::: Document excerpt

Wellbutrin (bupropion) is generally considered compatible with breastfeeding, though it carries a “possible with caution” safety rating rather than a clean bill of health. At doses up to 300 mg daily, bupropion produces low levels in breast milk and is not expected to cause adverse effects in breastfed infants. If you need this medication, it is not a reason to stop breastfeeding.
How Much Reaches Your Baby
The amount of bupropion that transfers into breast milk is small but measurable. After a single dose, milk concentrations peak at about two hours. The milk-to-plasma ratio ranges from roughly 2.5 to 8.6, which sounds high but is misleading on its own because the absolute amount of drug in the milk remains very low.
A more useful number is the relative infant dose, which estimates what percentage of the mother’s dose the baby actually receives through milk. For bupropion alone, an infant gets about 0.14% of the standard adult dose (adjusted for body weight). When you add in bupropion’s active breakdown products, total infant exposure rises to around 2% of the maternal dose. Pharmacologists generally consider anything under 10% to be acceptable, so bupropion falls well within that threshold.

::::::

◆ Actions to take ◆
- a) Print the part of the excerpt on bupropion and breastfeeding starting at "Wellbutrin (bupropion) is" and ending at "remains very low.".
- b) In the excerpt on bupropion and breastfeeding, how long after a single dose do milk concentrations peak?
The lines after this excerpt on bupropion and breastfeeding are separate material.

::: Data under study

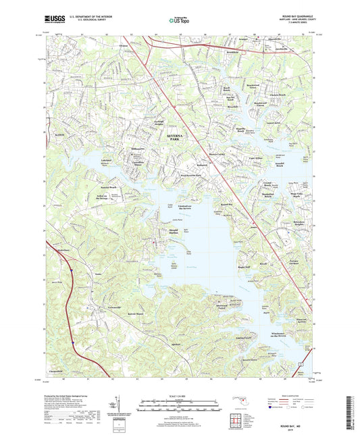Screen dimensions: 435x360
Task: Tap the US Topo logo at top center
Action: point(178,20)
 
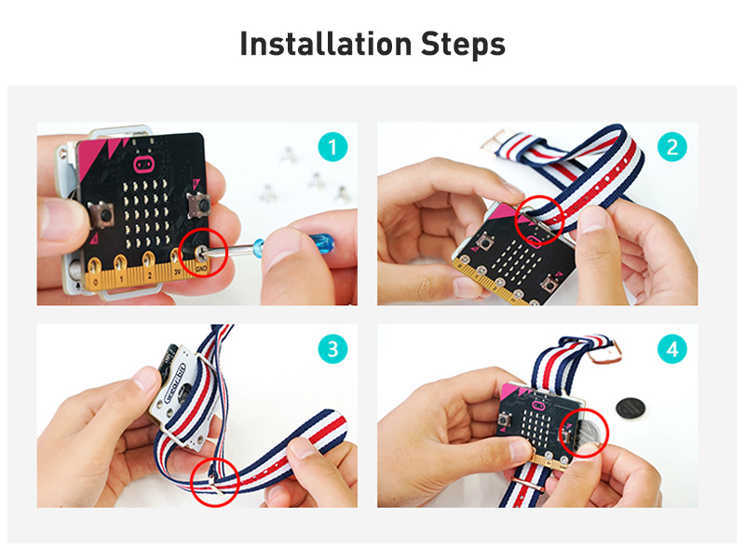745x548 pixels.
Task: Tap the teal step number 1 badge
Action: pyautogui.click(x=332, y=147)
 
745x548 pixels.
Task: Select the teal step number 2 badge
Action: pyautogui.click(x=672, y=147)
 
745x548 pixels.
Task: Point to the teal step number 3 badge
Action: pyautogui.click(x=332, y=350)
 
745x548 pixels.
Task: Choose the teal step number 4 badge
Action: pyautogui.click(x=672, y=350)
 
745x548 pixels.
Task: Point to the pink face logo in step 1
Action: pyautogui.click(x=144, y=166)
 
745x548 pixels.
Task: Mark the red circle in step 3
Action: pyautogui.click(x=214, y=478)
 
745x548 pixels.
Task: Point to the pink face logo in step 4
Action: pyautogui.click(x=538, y=405)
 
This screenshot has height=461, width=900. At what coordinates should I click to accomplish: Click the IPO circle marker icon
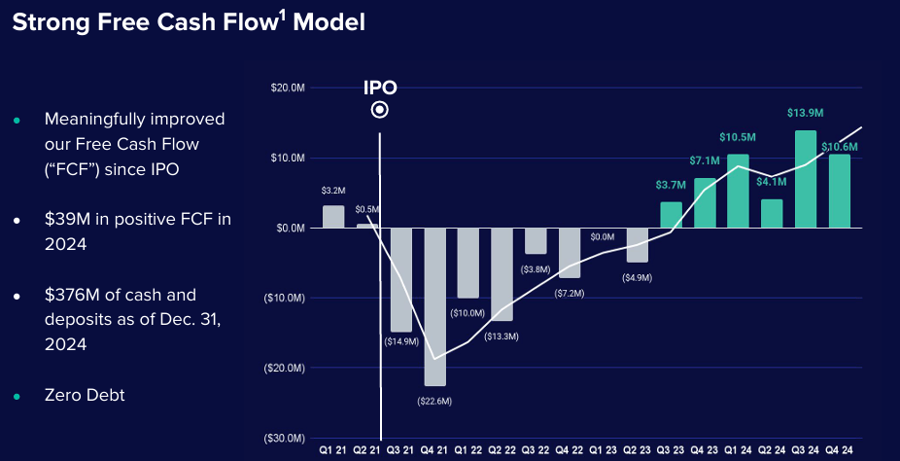pyautogui.click(x=380, y=110)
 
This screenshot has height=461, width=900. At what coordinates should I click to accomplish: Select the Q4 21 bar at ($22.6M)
pyautogui.click(x=434, y=306)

::::::

◆ Solutions by task ◆
- a)
Wellbutrin (bupropion) is generally considered compatible with breastfeeding, though it carries a “possible with caution” safety rating rather than a clean bill of health. At doses up to 300 mg daily, bupropion produces low levels in breast milk and is not expected to cause adverse effects in breastfed infants. If you need this medication, it is not a reason to stop breastfeeding.
How Much Reaches Your Baby
The amount of bupropion that transfers into breast milk is small but measurable. After a single dose, milk concentrations peak at about two hours. The milk-to-plasma ratio ranges from roughly 2.5 to 8.6, which sounds high but is misleading on its own because the absolute amount of drug in the milk remains very low.

- b) About two hours.